Rebel and UNICEF representatives on Friday inaugurated a "transit center" in rebel territory as 22 boys and 27 girls played on its grounds, where dormitories have been set up that can house up to 150 children.

The agreement to release the children was forged during talks this year between the rebels and the Sri Lankan government who are attempting to end 20 years of civil war in Sri Lanka.

"UNICEF is still receiving cases of child recruitment in all districts of the North East, and it has to be understood that, if the reintegration of child soldiers is to be successful, then the new recruitment of children has to stop," warned Ted Chaiban, the UNICEF representative in Sri Lanka at the inaugural ceremony.

UNICEF representatives said the rebels' continued recruitment of children is raising doubts about the chances of success of the agreement, but plans to set up two more such centers in the east of the country were continuing.

UNICEF said it has received more 1,150 complaints from parents and that, during the past three months, the number of children enlisted has risen to nearly two per day.

Observers contend the actual numbers are much higher.

Many children are abducted, others simply run away from home and join the rebels, UNICEF representatives said.

The Norwegian-led ceasefire monitors here have reported 300 cases of child recruitment during all of last year.

The rebels deny the ranks of their soldiers include children.

Rebel representatives said Friday the children released to the center wanted to join its soldiers, but were too young.

The rebels announced this year they had stopped recruiting children and released hundreds of them to their parents.

On the grounds of the transit center, rebel representative Sutha Thangan criticized the inaugural ceremony as unnecessary and warned against using the occasion as a propaganda tool against the Tamil Tigers. He said the Tamil Tigers were only giving shelter to children who were victims of the war.

Reasons vary

The 49 children are expected to remain in the center for no more than a month while non-governmental organizations prepare to reunite them with their parents. The centers will be jointly administered by UNICEF and Tamils Rehabilitation Organization, a pro-rebel NGO.

"The transit centers are intended to be a collection point ... where the needs of the children can be assessed in a non-military environment before they are returned to their families," said Chaiban.

Just four children were allowed to talk with journalists Friday.

Under the supervision of rebels, a 17-year-old boy said he had sought to join the rebels to resist the atrocities of the Sri Lankan army.

A girl, 17, said she ran away from home to join the rebels after her sister was raped by army soldiers.

Another girl, 16, said she joined the group because her parents were too poor to provide for her.

At least two of the children said they did not look forward to rejoining their families.

Last week, a mother in a village on the outskirts of the eastern town of Trincomalee told CNN her son was among of a group of children who were bundled into a van and taken from their school.
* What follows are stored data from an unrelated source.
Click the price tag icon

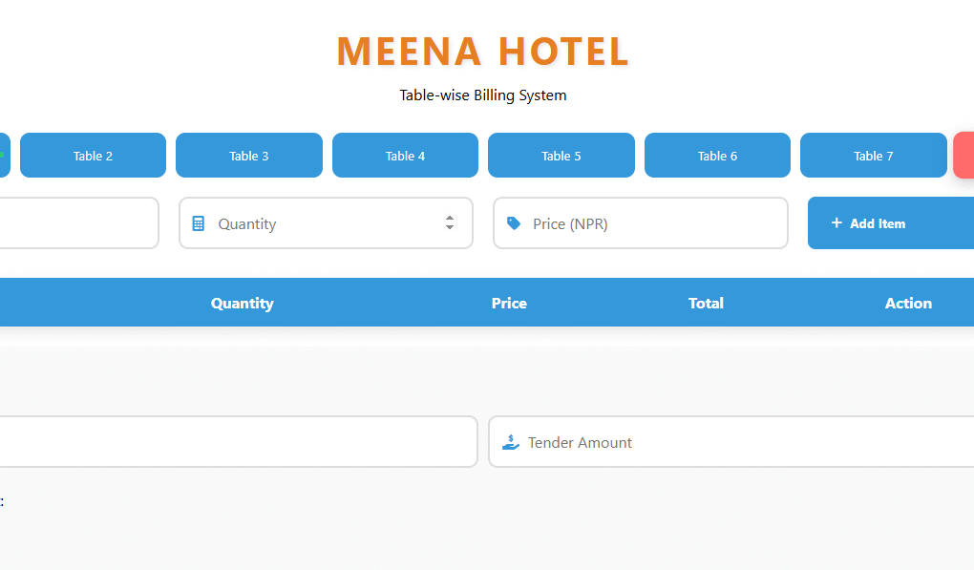[514, 223]
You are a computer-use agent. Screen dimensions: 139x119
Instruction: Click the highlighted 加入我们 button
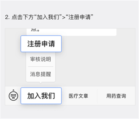point(41,96)
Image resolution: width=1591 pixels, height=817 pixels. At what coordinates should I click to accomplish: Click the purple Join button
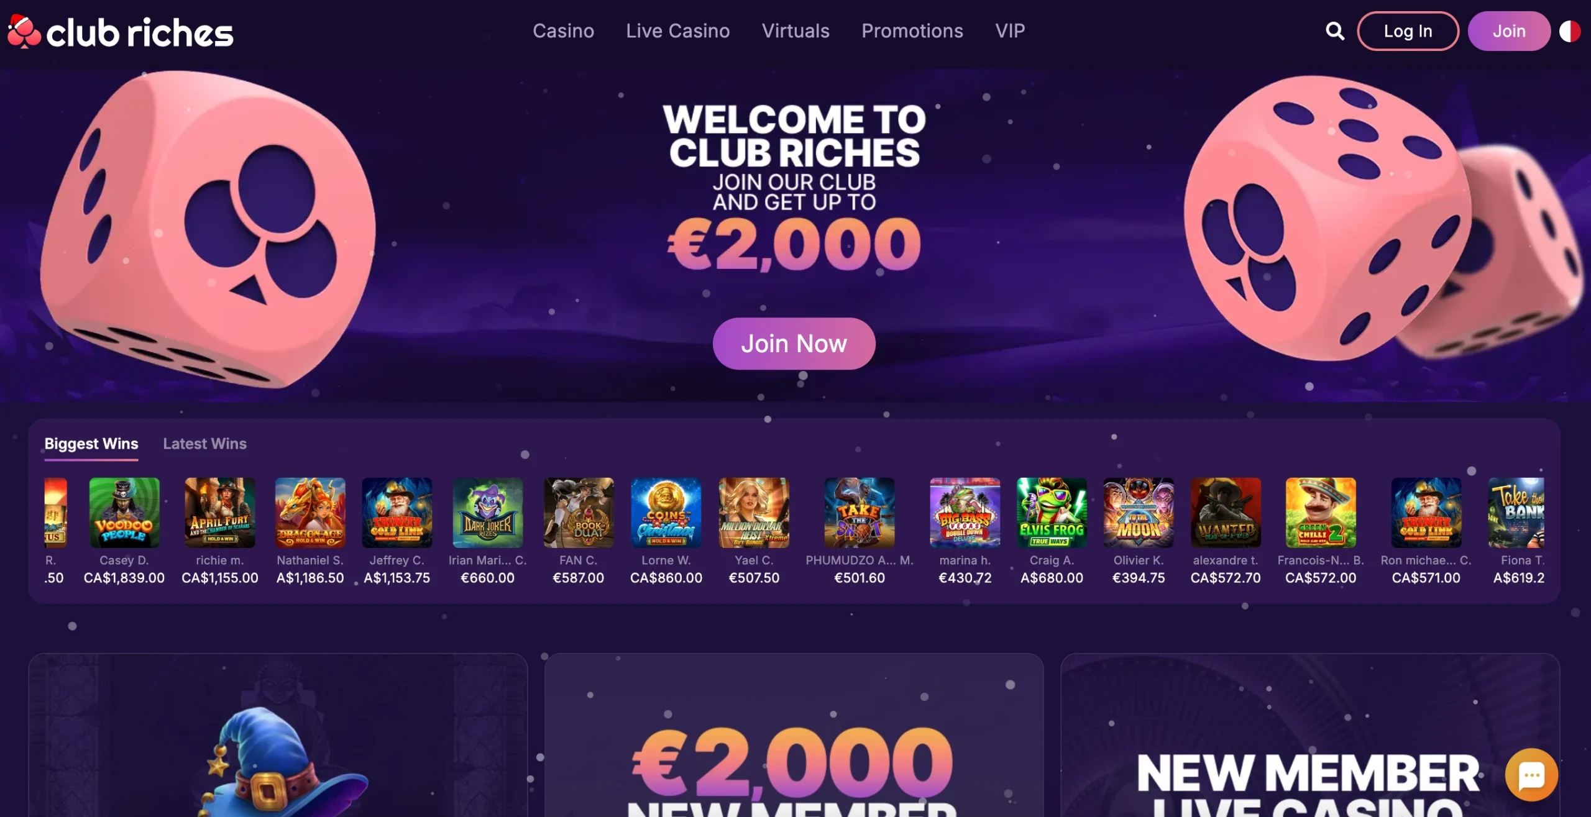[1509, 31]
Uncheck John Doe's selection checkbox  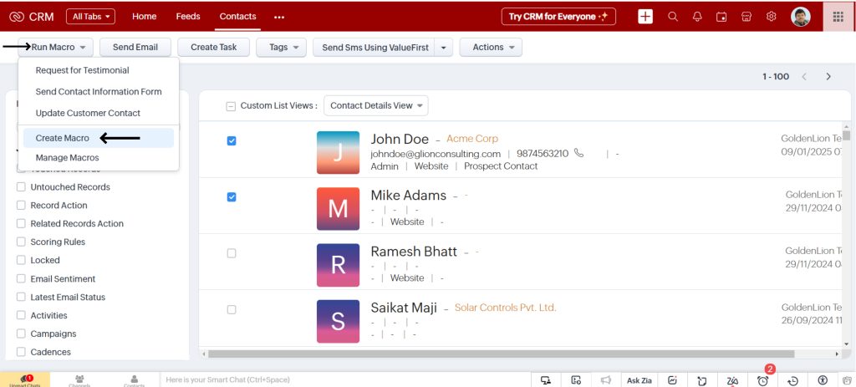pyautogui.click(x=232, y=141)
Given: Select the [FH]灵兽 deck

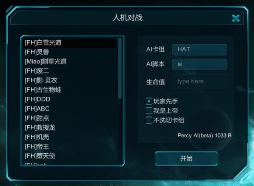Looking at the screenshot, I should pos(37,52).
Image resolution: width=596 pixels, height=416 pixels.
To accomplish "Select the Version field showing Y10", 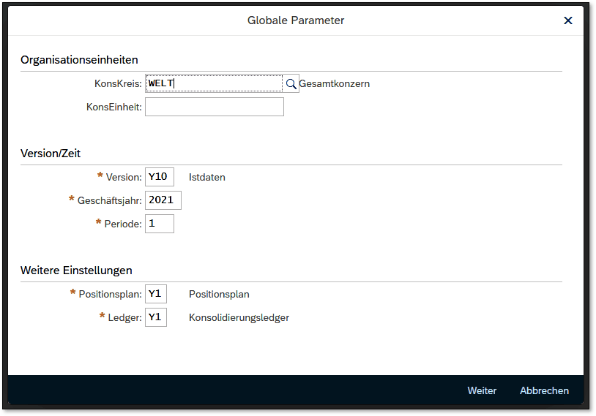I will [159, 177].
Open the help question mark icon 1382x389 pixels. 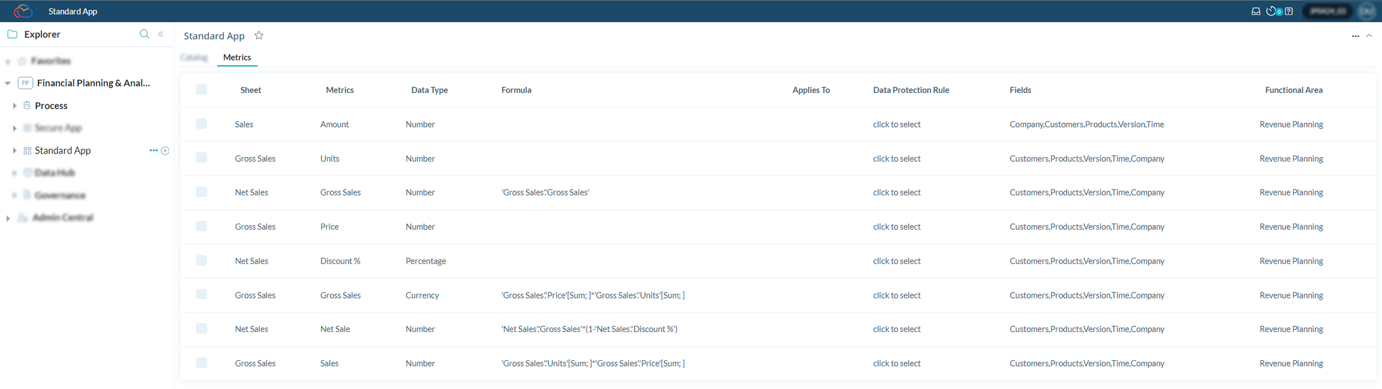[1288, 11]
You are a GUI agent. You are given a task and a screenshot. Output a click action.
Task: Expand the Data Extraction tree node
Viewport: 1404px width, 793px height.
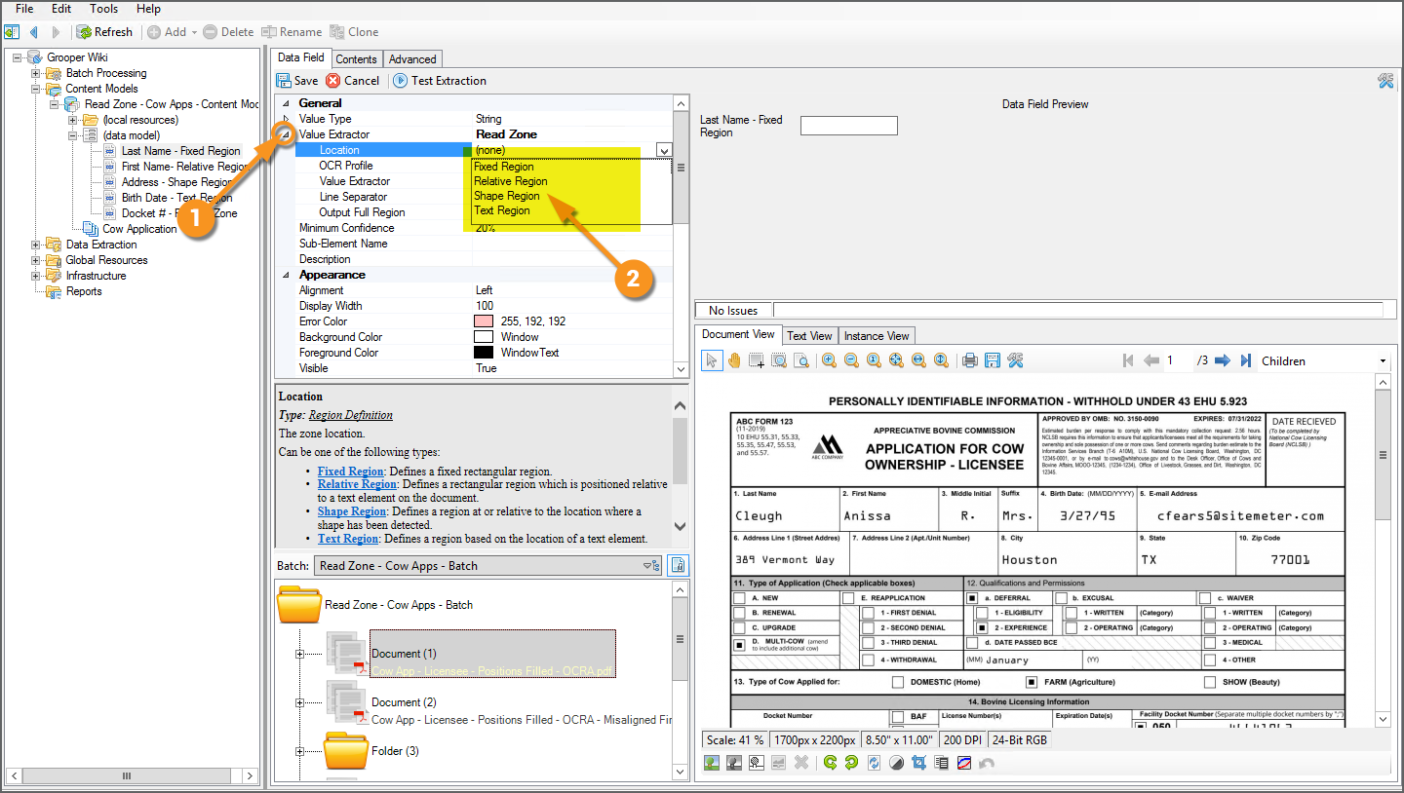(36, 245)
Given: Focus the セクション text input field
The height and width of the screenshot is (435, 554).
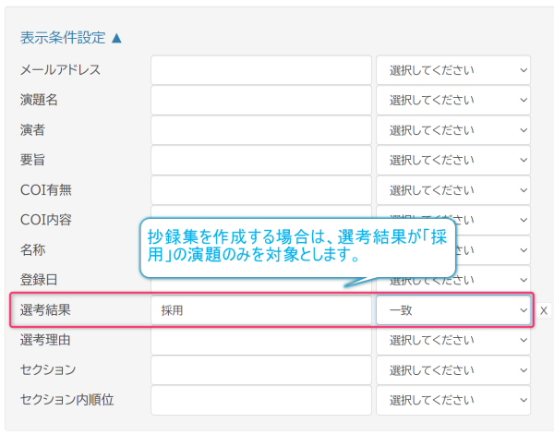Looking at the screenshot, I should (x=261, y=370).
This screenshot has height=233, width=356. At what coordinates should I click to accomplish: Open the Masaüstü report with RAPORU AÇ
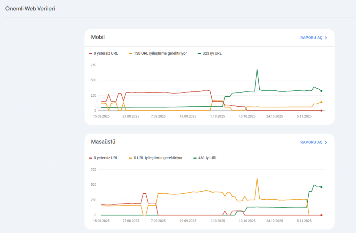(311, 142)
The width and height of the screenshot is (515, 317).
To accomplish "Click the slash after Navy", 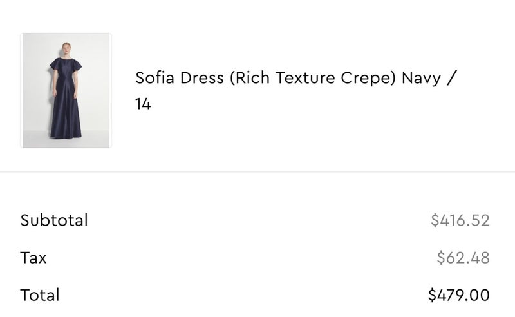I will click(x=453, y=79).
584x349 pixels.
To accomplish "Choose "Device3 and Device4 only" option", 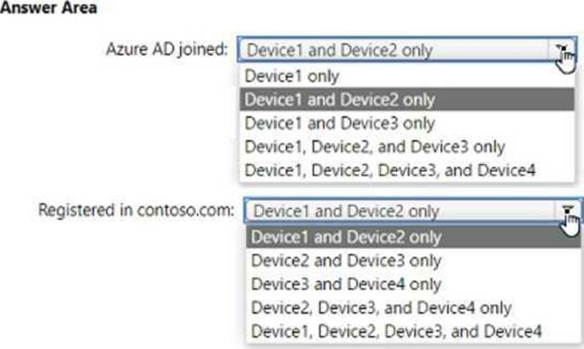I will (x=346, y=284).
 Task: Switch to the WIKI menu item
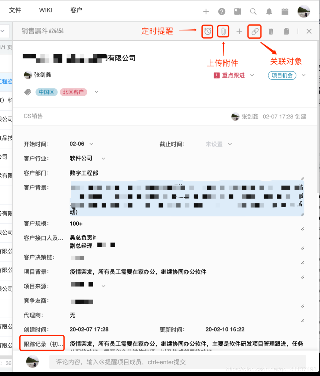46,10
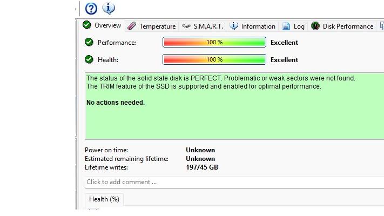Click the Health 100 % bar
The image size is (384, 216).
[x=214, y=59]
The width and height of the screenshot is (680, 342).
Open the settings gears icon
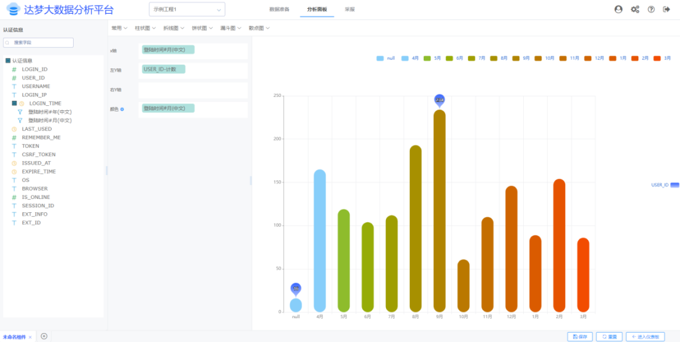coord(635,9)
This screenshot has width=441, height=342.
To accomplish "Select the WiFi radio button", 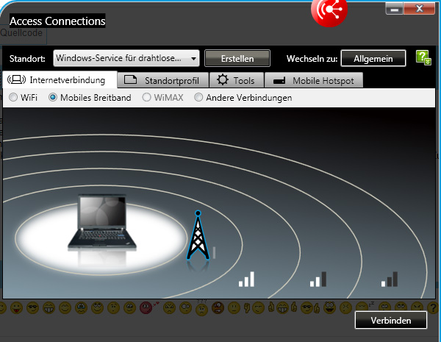I will tap(13, 97).
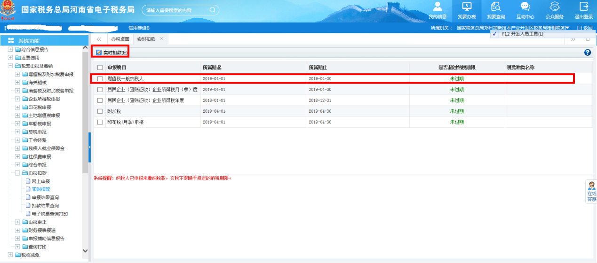The image size is (597, 263).
Task: Open 互动中心 chat icon
Action: (x=525, y=7)
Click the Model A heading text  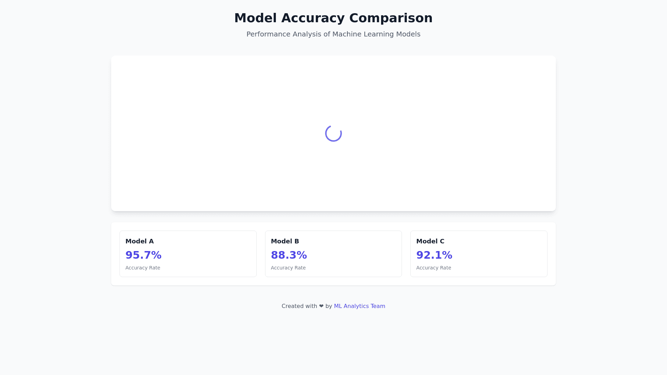tap(139, 241)
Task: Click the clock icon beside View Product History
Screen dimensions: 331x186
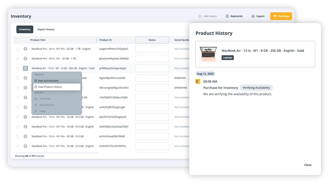Action: 36,87
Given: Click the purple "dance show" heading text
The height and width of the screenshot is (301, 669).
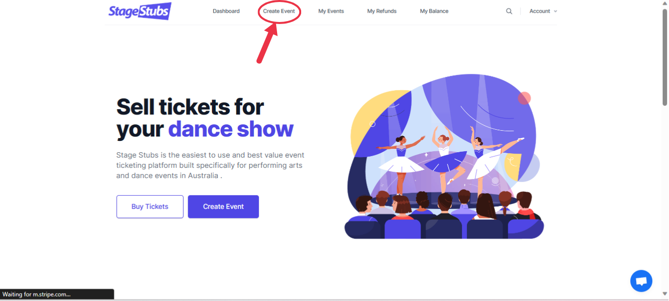Looking at the screenshot, I should click(x=231, y=129).

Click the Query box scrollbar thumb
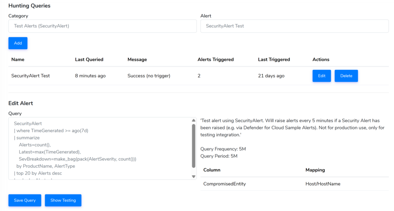tap(194, 146)
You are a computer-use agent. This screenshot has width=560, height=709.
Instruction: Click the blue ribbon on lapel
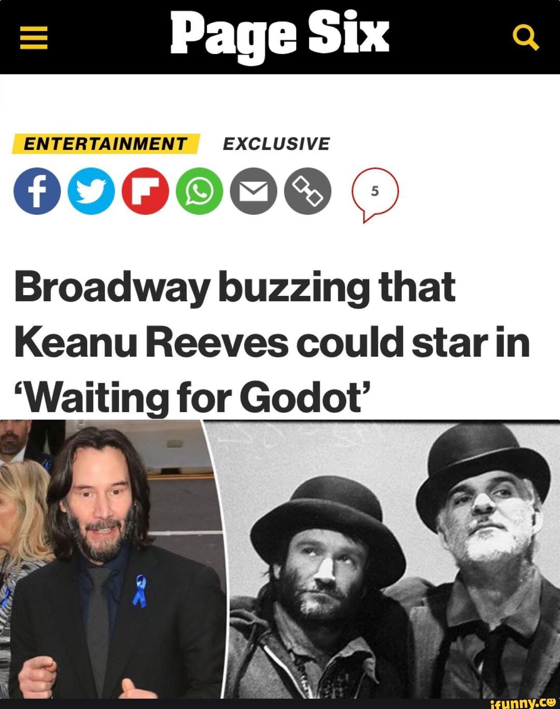(139, 591)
She added that her 15-year-old son returned home after escaped a rebel camp, but has refused to go back to school.

Earlier this week, supporters of Patriotic National Movement marched in Colombo in the final leg of five-day march, protesting the government's proposed plans to share power with Tamil rebels.

More than 10,000 protesters took part, saying the government's plan amounted to dividing the country and threatened national sovereignty.